Databricks Runtime 12.1 for Machine Learning provides a ready-to-go environment for machine learning and data science based on Databricks Runtime 12.1 (EoS). Databricks Runtime ML contains many popular machine learning libraries, including TensorFlow, PyTorch, and XGBoost. Databricks Runtime ML includes AutoML, a tool to automatically train machine learning pipelines. Databricks Runtime ML also supports distributed deep learning training using Horovod.

For more information, including instructions for creating a Databricks Runtime ML cluster, see AI and machine learning on Databricks.

New features and improvements

Databricks Runtime 12.1 ML is built on top of Databricks Runtime 12.1. For information on what's new in Databricks Runtime 12.1, including Apache Spark MLlib and SparkR, see the Databricks Runtime 12.1 (EoS) release notes.

Databricks AutoML

Starting with Databricks Runtime 12.1 ML, the AutoML Python API allows you to specify a custom name for the experiment generated by AutoML. Use the parameter experiment_name.

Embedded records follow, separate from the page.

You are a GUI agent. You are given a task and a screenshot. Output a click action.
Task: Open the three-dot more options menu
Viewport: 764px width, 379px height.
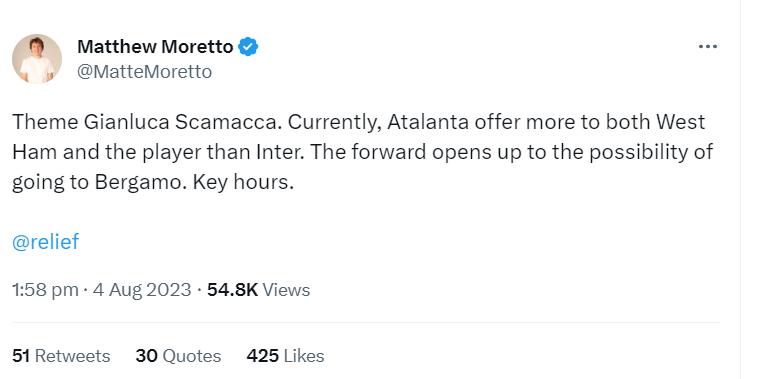(707, 47)
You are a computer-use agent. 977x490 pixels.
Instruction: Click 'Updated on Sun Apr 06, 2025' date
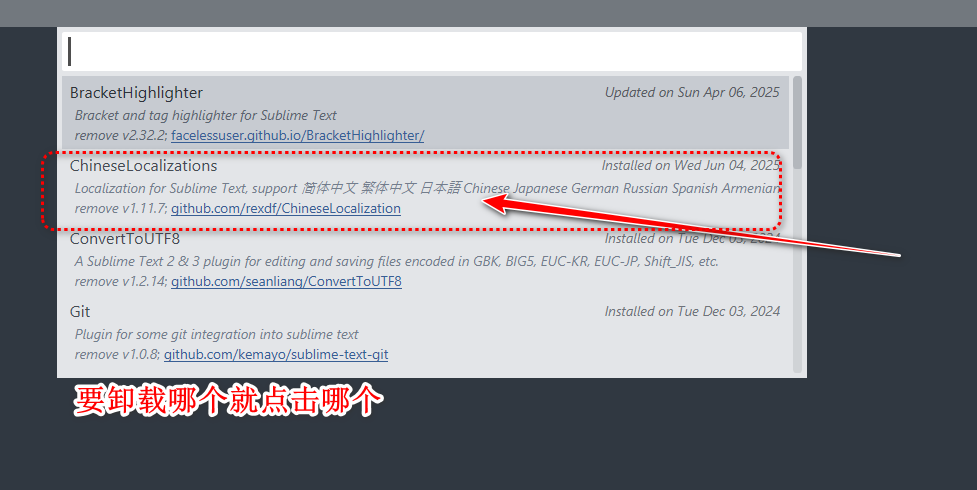click(x=692, y=92)

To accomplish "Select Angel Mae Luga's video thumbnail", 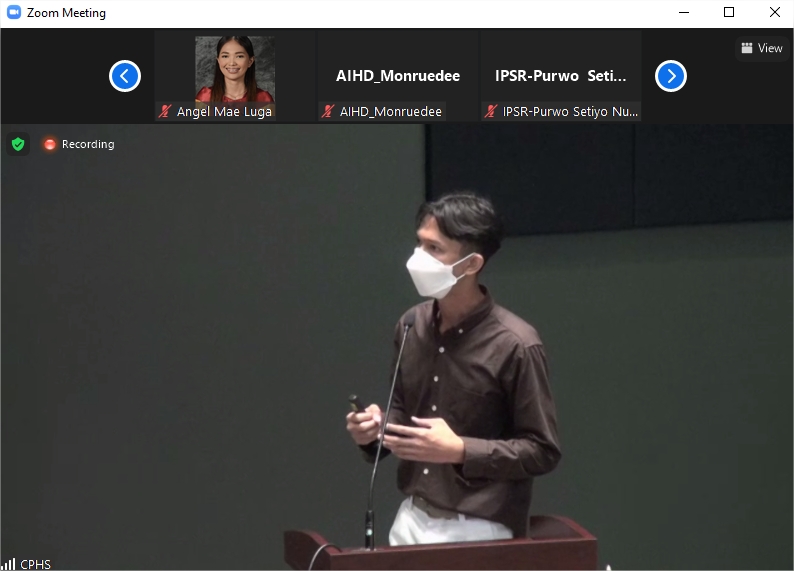I will pos(235,70).
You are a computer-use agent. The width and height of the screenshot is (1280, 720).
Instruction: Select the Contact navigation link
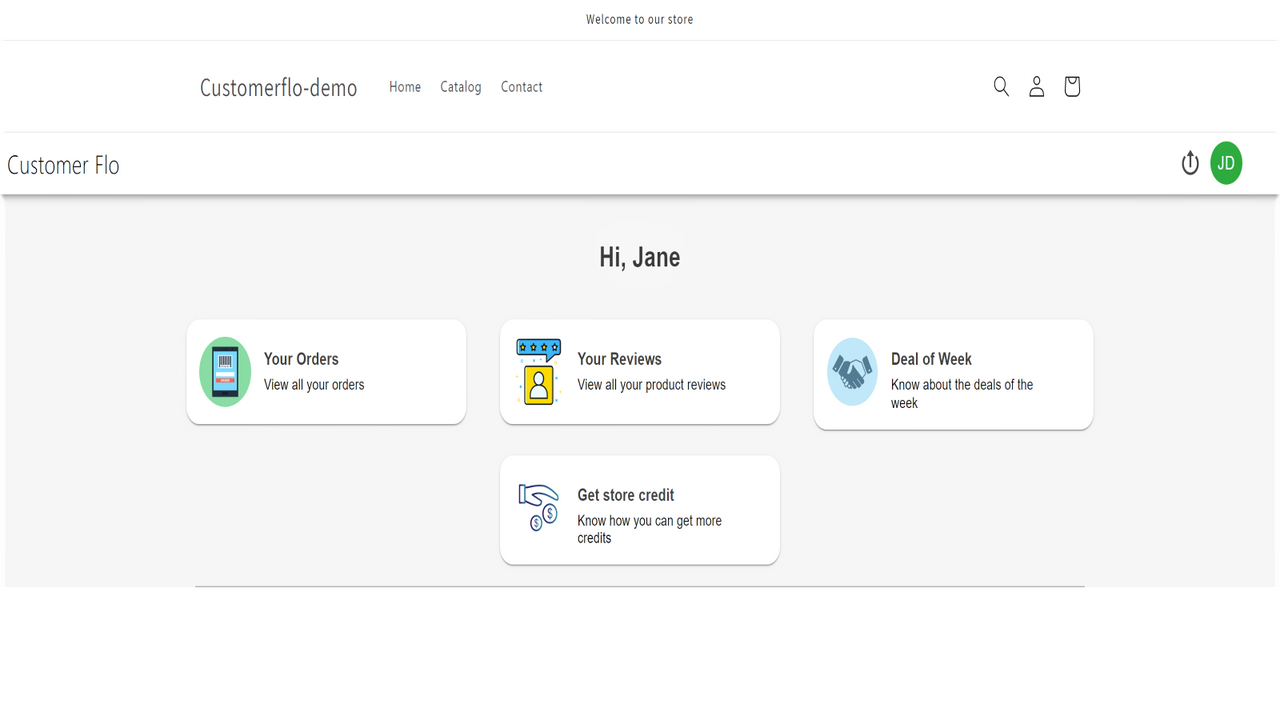coord(521,87)
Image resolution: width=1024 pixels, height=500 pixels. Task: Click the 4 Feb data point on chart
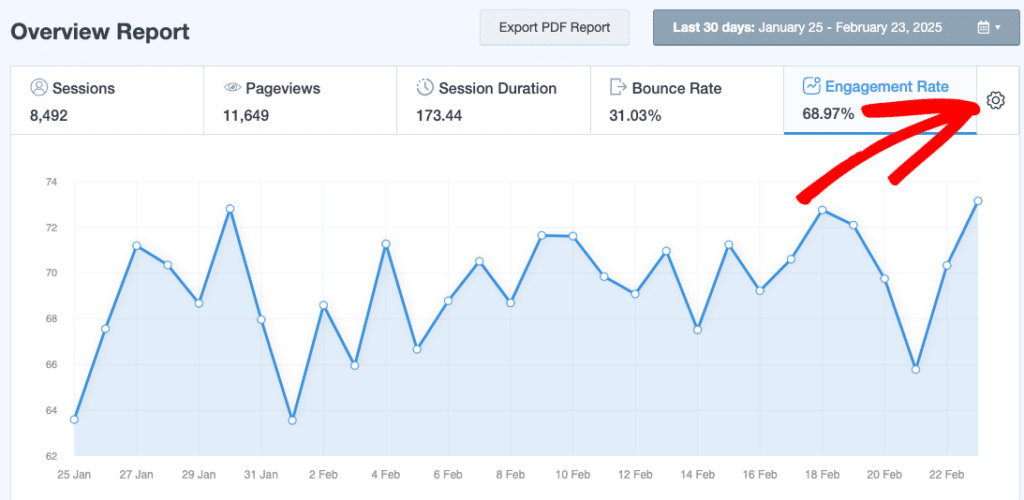tap(386, 244)
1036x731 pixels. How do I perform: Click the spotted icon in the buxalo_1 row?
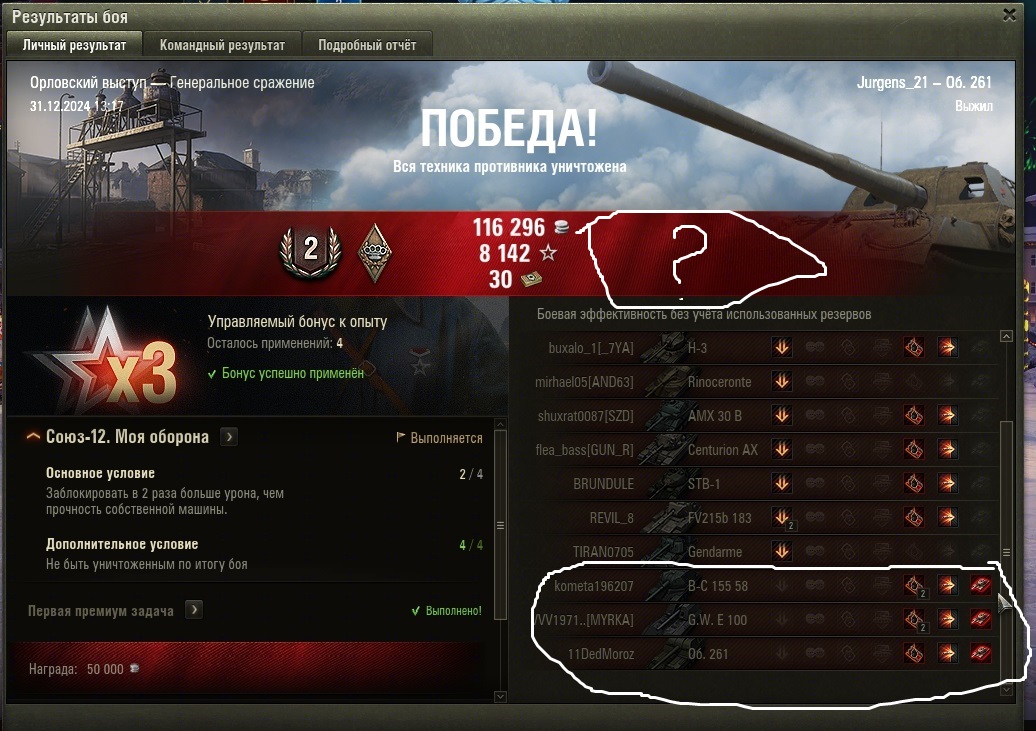[x=782, y=347]
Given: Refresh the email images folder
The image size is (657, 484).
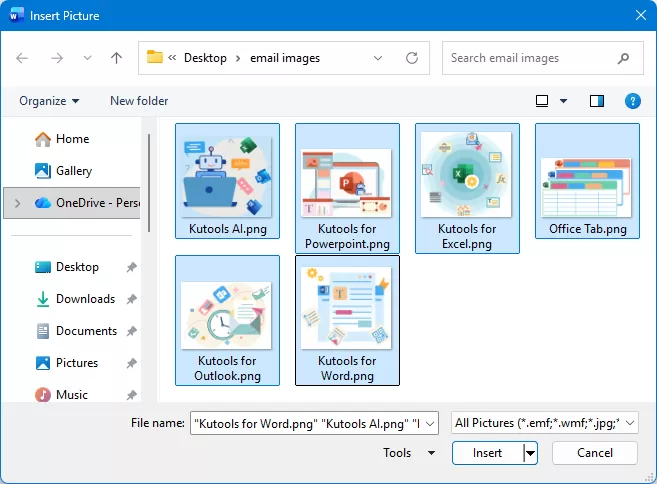Looking at the screenshot, I should pyautogui.click(x=412, y=58).
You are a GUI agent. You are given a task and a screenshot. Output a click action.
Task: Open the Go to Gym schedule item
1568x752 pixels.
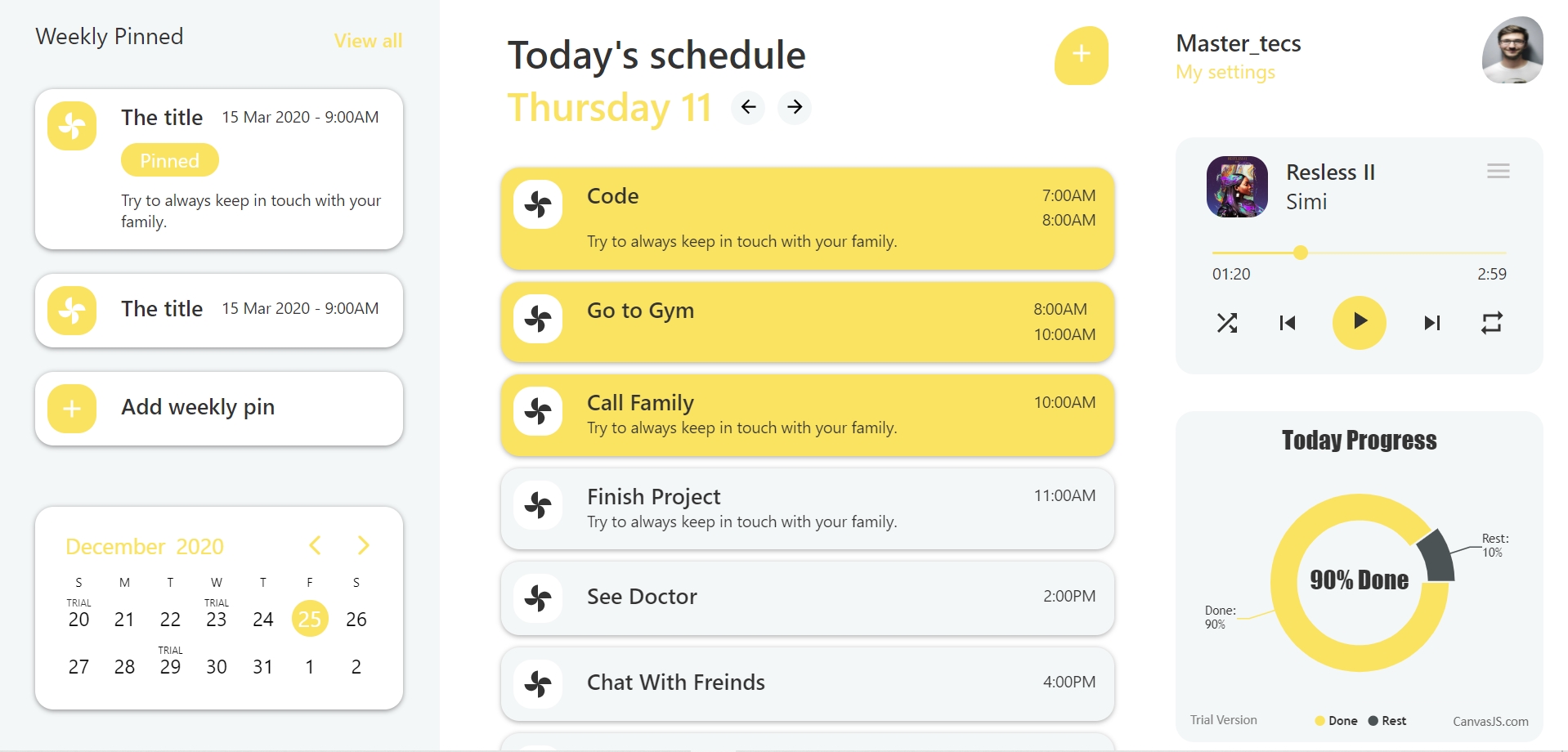pyautogui.click(x=807, y=322)
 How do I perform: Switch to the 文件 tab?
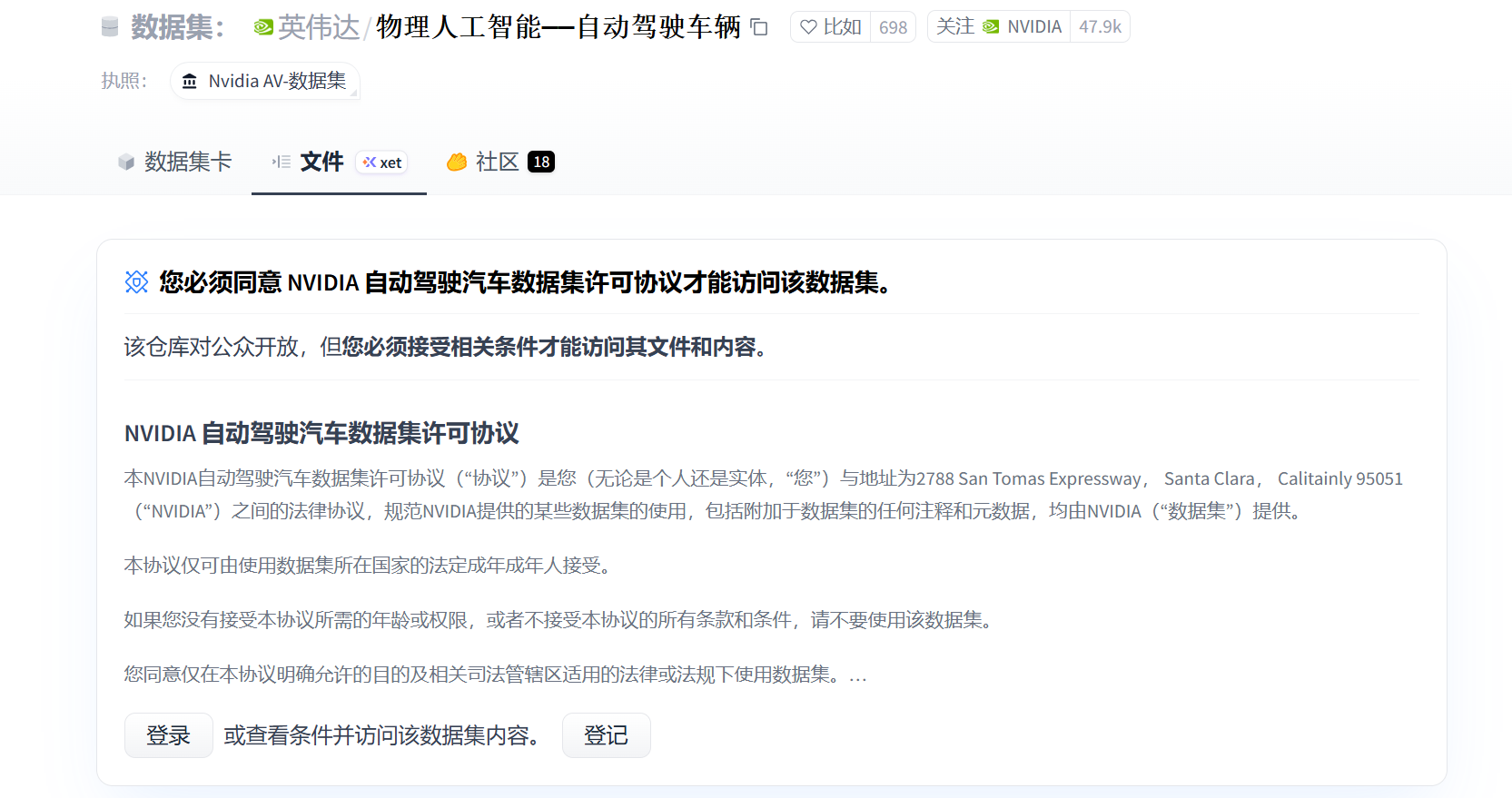pyautogui.click(x=321, y=162)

For more information about Databricks AutoML, see What is AutoML?.

System environment

The system environment in Databricks Runtime 12.1 ML differs from Databricks Runtime 12.1 as follows:

Databricks Runtime 12.1 ML includes XGBoost 1.7.2, which does not support GPU clusters with compute capability 5.2 and below.

Libraries

The following sections list the libraries included in Databricks Runtime 12.1 ML that differ from those included in Databricks Runtime 12.1.

In this section:

Top-tier libraries

Databricks Runtime 12.1 ML includes the following top-tier libraries:

Python libraries

Databricks Runtime 12.1 ML uses Virtualenv for Python package management and includes many popular ML packages.

In addition to the packages specified in the following sections, Databricks Runtime 12.1 ML also includes the following packages:

  • hyperopt 0.2.7.db1
  • sparkdl 2.3.0-db3
  • automl 1.15.0

To reproduce the Databricks Runtime ML Python environment in your local Python virtual environment, download the requirements-12.1.txt file and run pip install -r requirements-12.1.txt. This command installs all of the open source libraries that Databricks Runtime ML uses, but does not install libraries developed by Databricks, such as databricks-automl, databricks-feature-store, or the Databricks fork of hyperopt.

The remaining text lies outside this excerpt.